The recession has been challenging for hotel operators not adequately prepared for a downturn – whether in terms of the quality of the hotel product and service rendered, strong revenue management strategies, or the diversification of their demand markets.  But for operators and investors who truly intend to be mid- to long-term players, a recession is simply part of the cycle, and it creates myriad investment opportunities in the sector.
    
Nigeria’s recession seems to have bottomed out in 2016. An upswing in 2017 and beyond will mean more growth opportunities to invest in. For investors who already have existing hotels, this is a great period for strategic planning – doing the research to study the market, discover demand trends, identify and possibly diversify target markets, and reposition their properties, if necessary, and if feasible. A period of downturn is also a great time to renovate a hotel property, and this is why long-term capital planning is key. The lack of it is often problematic for a hotel’s operations in the long term (but this is a topic that deserves to be addressed separately).
    
This period is also an opportunity for investors who are willing to understand the market and carefully consider the upsides and downsides before commencing development.  There are advantages to investing now in Nigeria, albeit with cautious and more prudent strategies than before.
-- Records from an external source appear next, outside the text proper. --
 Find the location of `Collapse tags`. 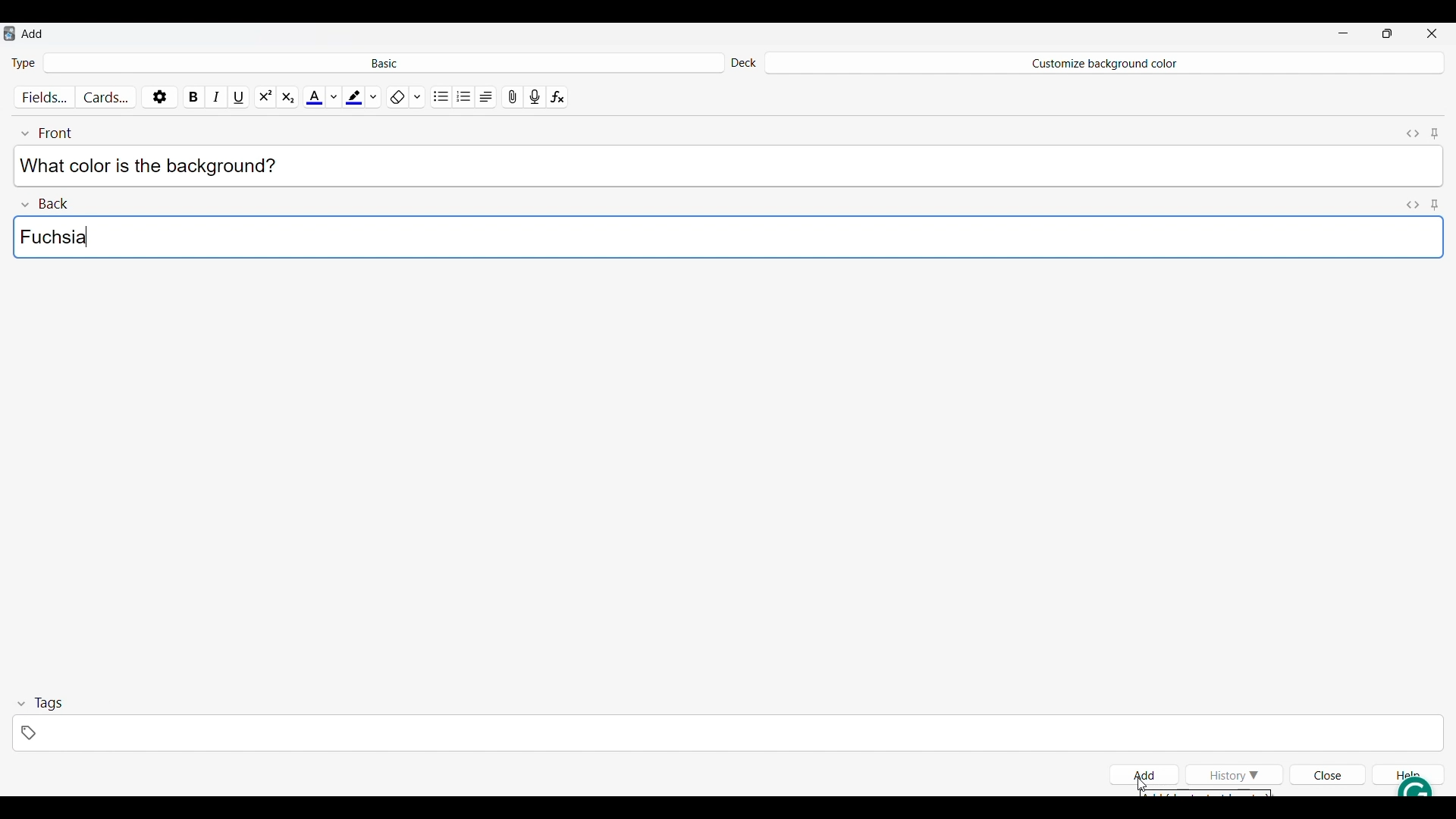

Collapse tags is located at coordinates (40, 704).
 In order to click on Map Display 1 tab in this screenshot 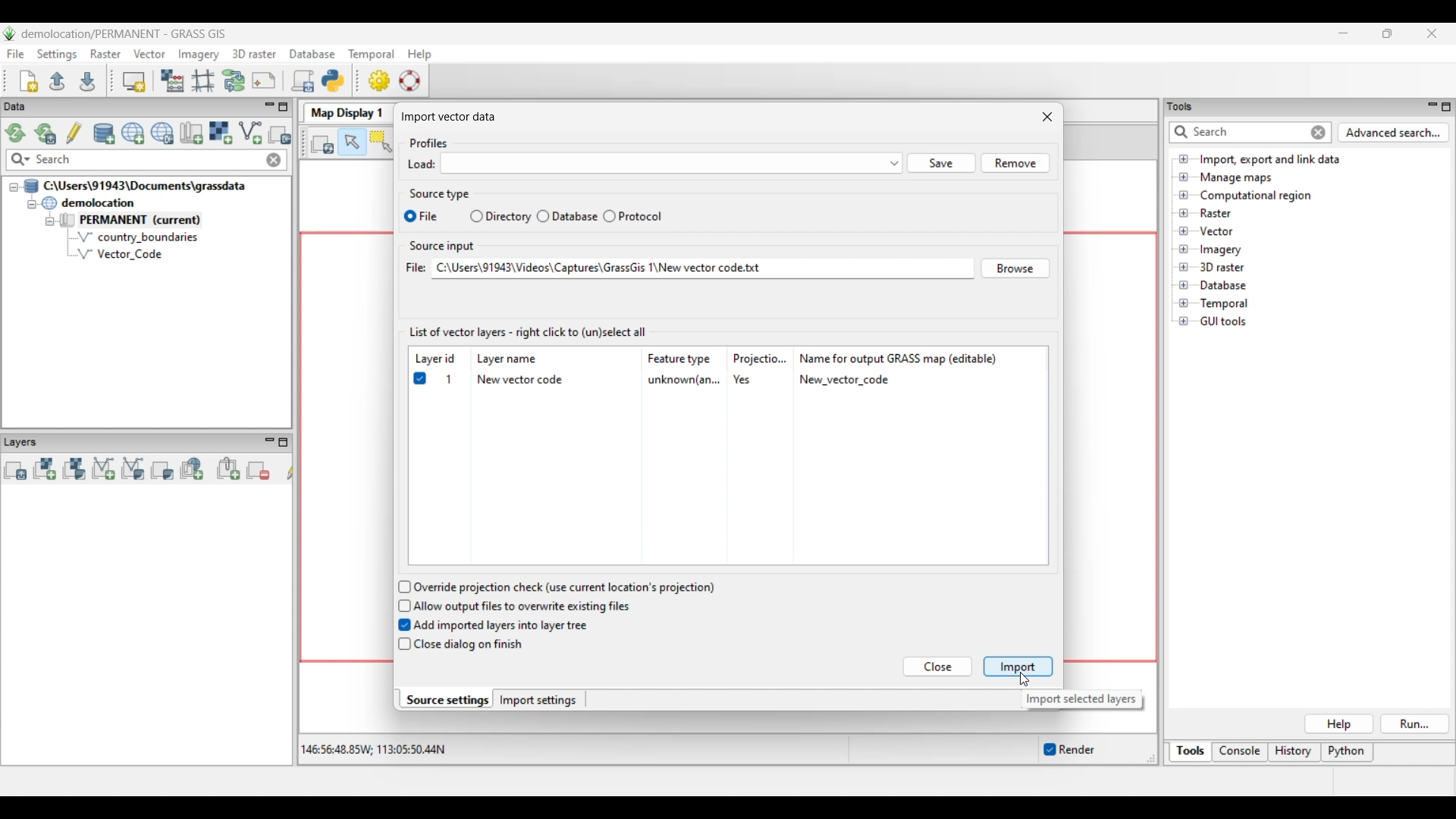, I will do `click(345, 112)`.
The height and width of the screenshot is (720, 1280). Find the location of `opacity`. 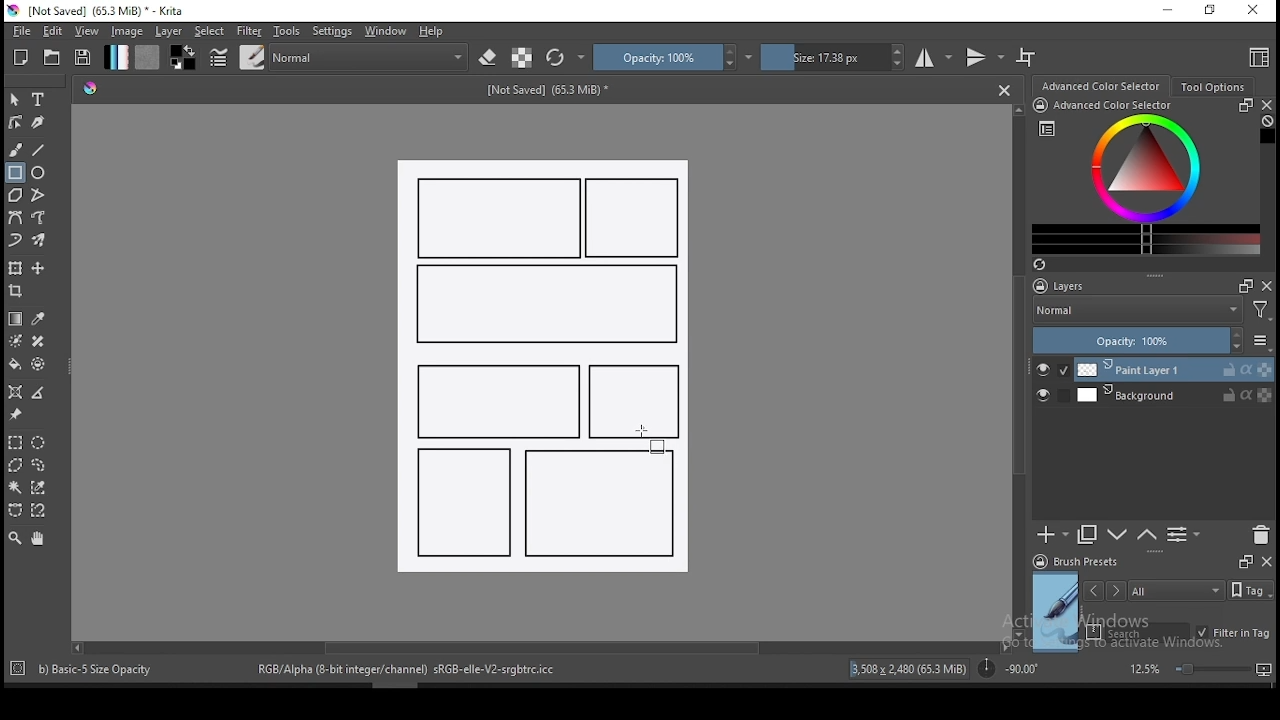

opacity is located at coordinates (673, 57).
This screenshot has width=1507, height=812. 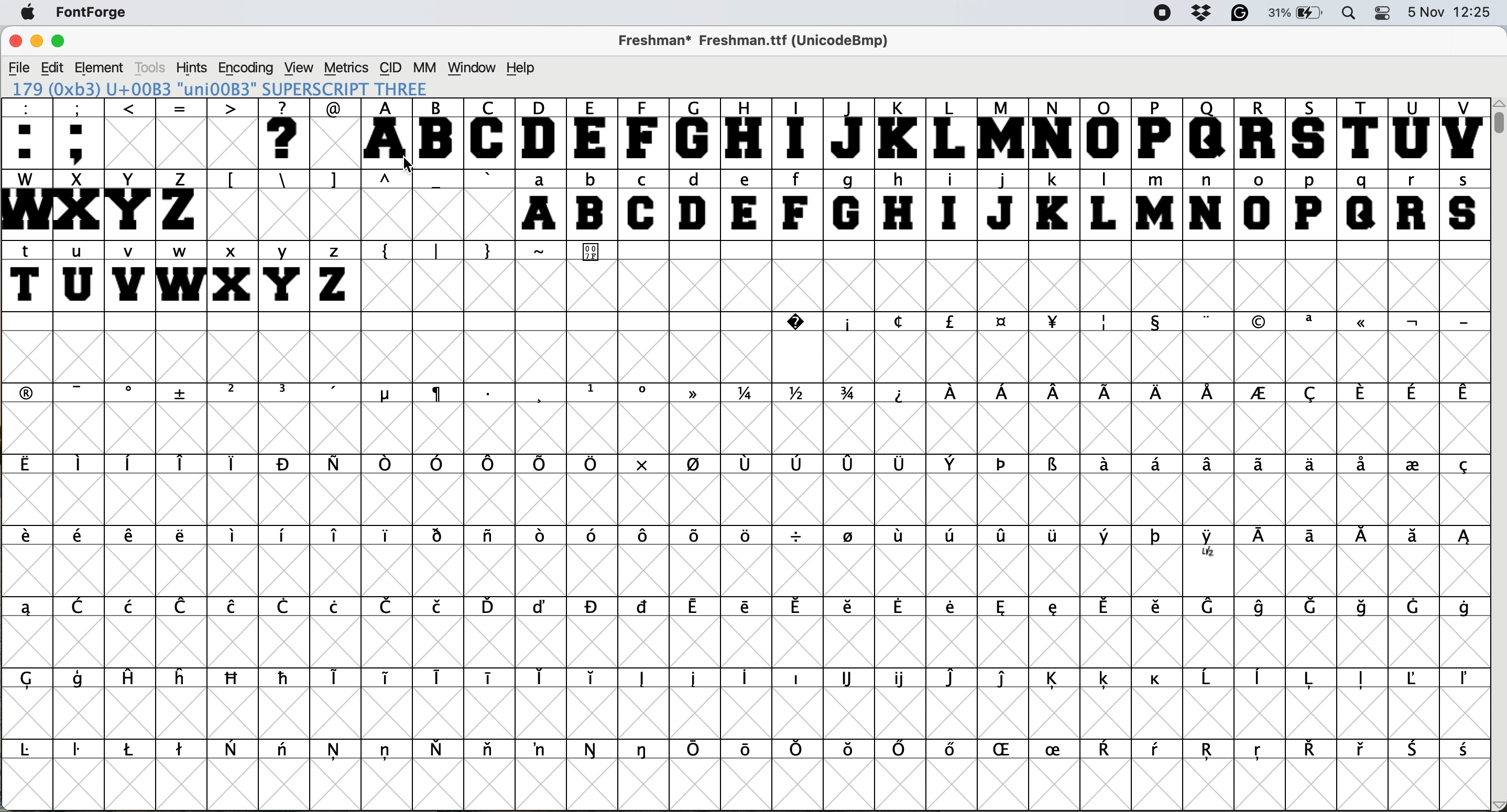 I want to click on F, so click(x=643, y=133).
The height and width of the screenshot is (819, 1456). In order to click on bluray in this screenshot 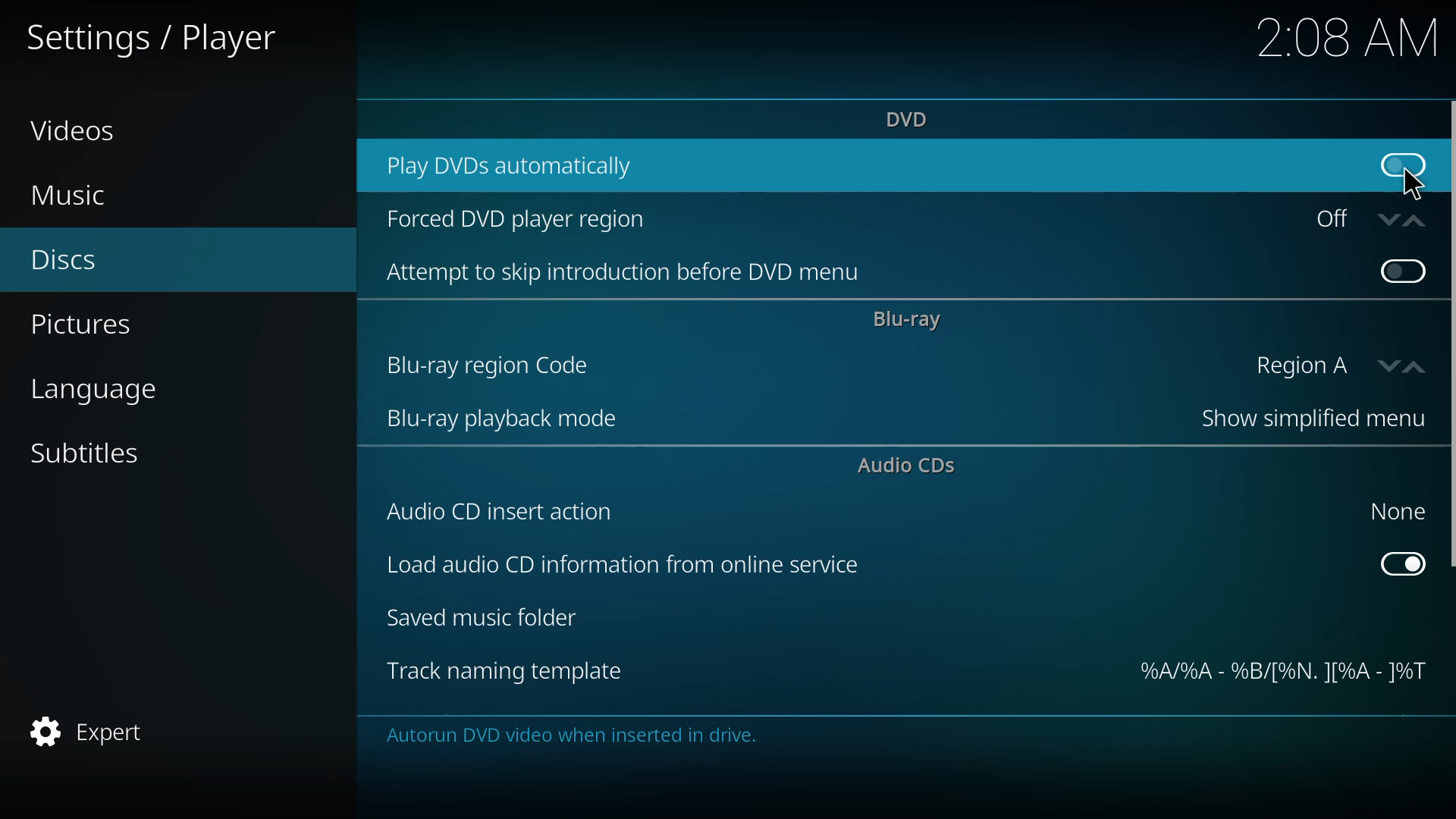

It is important to understand the market does not benefit when it is saturated with hotel supply in the high-end segment. There are also opportunities in the midscale and economy segments that have not been adequately exploited. When the external factors, such as low commodity prices, foreign exchange scarcity, and security concerns stabilise, investors will once again feel more confident in the market and business travel will pick up. Those who have created the supply that meets the needs of the demand will benefit when the economic cycle swings back upwards.  
    
Furthermore, the domestic leisure market should not be ignored. It is true that leisure travel depends – more so than business travel – on tourism infrastructure to flourish.  But intra-Nigeria leisure travel (particularly between shorter travel distances) is on the rise, and the provision of supporting infrastructure, hospitality developments inclusive, will benefit from this market. A disguised blessing of the current foreign exchange woes is the creation of new domestic tourist markets, or at least an interest in domestic tourism – by individuals that would normally have travelled abroad on vacation.
    
A more diversified and dynamic demand market, with visitors at the mid- as well as high-end of the spectrum, will mean that the hospitality sector requires more competitively positioned and priced supply at various price points. Those hotels that truly offer good quality products and services, and value for money, will be required. Investors would do well to pay attention to this future need now.